:: What the task asks ::
Reproduce all of the data exactly, with no line skipped.

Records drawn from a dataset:
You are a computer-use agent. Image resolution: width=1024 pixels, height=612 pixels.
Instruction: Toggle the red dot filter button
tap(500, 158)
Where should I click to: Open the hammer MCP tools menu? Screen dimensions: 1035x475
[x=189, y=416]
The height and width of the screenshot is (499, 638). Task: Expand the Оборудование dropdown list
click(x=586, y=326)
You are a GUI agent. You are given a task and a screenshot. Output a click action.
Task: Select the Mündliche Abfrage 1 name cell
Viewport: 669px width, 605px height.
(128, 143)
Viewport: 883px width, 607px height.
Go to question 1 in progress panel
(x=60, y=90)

:: Exercise solution ::
You are a computer-use agent. Image resolution: width=1024 pixels, height=612 pixels.
Instruction: Toggle the red dot filter button
tap(500, 158)
Where should I click to: Open the hammer MCP tools menu? Screen dimensions: 1035x475
[x=189, y=416]
The height and width of the screenshot is (499, 638). Task: Expand the Оборудование dropdown list
click(x=586, y=326)
You are a GUI agent. You are given a task and a screenshot. Output a click action.
Task: Select the Mündliche Abfrage 1 name cell
Viewport: 669px width, 605px height.
(128, 143)
Viewport: 883px width, 607px height.
Go to question 1 in progress panel
(x=60, y=90)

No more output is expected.